Enfin, si nous cherchions une nouvelle raison de neutraliser certaines plateformes numériques, à commencer par X, qui travaillent à fracturer nos sociétés démocratiques, elle apparaît en filigrane dans ce sondage. Il serait superflu de rappeler ici les dégâts causés par ces plateformes qui alertent, informent et émancipent, autant qu’elles enfument, désinforment et détruisent. Détruisent ? L’art du dialogue et de la controverse, le principe de la distance, la réflexion différée, l’écoute, le débat, le temps… bref, tout ce qui, précisément, permet de situer le monde des idées et des émotions dans un environnement favorable à la réflexion, à la temporisation, un espace dé-cristallisé, dé-polarisé. Cela, les réseaux sociaux, et notamment X, dont le patron défend des projets idéologiques que l’on ne peut plus ignorer, le dégradent avec constance, encourageant et monétisant le premier degré, le narcissisme éhonté, l’exacerbation des passions identitaires et communautaires. Oui, « une censure qui ne dit pas son nom se déploie à coup de condamnations collectives avec le développement des réseaux sociaux » et il y a, répétons-le, un enjeu urgent de nos démocraties à faire reculer cet esprit liberticide porté par ce « principe de liberté d’expression absolue » qu’incarne Musk, qui ne convainc que les crédules et les idéologues.

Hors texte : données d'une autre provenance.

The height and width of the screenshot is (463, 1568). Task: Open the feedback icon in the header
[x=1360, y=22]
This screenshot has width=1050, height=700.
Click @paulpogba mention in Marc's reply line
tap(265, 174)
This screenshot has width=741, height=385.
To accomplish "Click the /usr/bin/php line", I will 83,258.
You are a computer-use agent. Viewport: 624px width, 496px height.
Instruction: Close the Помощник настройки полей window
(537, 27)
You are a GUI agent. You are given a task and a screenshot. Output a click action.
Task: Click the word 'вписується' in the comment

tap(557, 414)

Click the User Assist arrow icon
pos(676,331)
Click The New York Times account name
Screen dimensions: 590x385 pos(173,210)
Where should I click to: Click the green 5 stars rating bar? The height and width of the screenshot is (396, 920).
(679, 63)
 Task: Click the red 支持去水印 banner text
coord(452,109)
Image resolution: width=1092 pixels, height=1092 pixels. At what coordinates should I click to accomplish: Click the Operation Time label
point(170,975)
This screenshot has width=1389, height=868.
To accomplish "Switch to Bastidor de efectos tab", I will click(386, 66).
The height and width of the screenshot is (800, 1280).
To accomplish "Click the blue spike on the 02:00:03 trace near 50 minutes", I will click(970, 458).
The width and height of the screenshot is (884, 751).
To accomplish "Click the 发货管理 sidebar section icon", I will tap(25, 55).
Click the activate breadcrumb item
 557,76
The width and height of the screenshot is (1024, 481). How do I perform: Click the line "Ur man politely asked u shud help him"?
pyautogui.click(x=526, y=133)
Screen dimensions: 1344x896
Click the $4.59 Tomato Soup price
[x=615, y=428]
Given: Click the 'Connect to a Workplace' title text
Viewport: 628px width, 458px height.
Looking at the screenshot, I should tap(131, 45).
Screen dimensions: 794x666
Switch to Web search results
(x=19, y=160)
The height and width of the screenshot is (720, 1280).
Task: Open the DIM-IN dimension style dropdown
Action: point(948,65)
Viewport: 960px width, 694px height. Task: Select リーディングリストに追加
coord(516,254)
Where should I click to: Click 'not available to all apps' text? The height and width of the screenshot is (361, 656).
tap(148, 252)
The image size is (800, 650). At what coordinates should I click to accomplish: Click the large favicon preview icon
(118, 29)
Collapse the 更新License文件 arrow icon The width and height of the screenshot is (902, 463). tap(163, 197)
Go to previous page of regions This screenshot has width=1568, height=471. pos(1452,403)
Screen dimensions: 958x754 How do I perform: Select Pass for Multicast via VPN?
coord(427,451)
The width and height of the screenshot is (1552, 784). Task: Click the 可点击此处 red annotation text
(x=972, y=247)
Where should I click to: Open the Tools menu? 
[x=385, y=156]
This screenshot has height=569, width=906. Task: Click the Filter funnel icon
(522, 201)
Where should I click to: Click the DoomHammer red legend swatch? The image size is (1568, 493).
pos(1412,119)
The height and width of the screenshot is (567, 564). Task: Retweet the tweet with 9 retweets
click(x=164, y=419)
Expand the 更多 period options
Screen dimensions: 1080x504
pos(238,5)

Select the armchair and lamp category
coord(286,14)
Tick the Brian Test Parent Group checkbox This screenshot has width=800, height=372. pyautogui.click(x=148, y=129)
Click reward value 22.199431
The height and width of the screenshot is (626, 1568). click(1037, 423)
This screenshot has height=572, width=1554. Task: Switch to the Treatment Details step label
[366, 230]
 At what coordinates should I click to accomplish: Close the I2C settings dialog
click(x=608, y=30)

L’analyse de l’enquête évoque à ce titre « le désengagement progressif des jeunes générations envers la liberté d’expression » qui doit « nous mettre en garde ». Nous voici prévenus.
Naturellement, cette « rupture dans la transmission des valeurs républicaines essentielles à la cohésion nationale » ne saurait être imputée aux seuls réseaux sociaux, mais il serait temps, que les responsables politiques prennent leurs responsabilités et leur courage à deux mains, quittent le cloaque numérique qu’est X ou le réglementent vraiment, pour que l’on n’ait pas à constater, dans quelques années, l’effondrement brutal de l’esprit Charlie, du goût pour les libertés et pour notre longue tradition républicaine en la matière.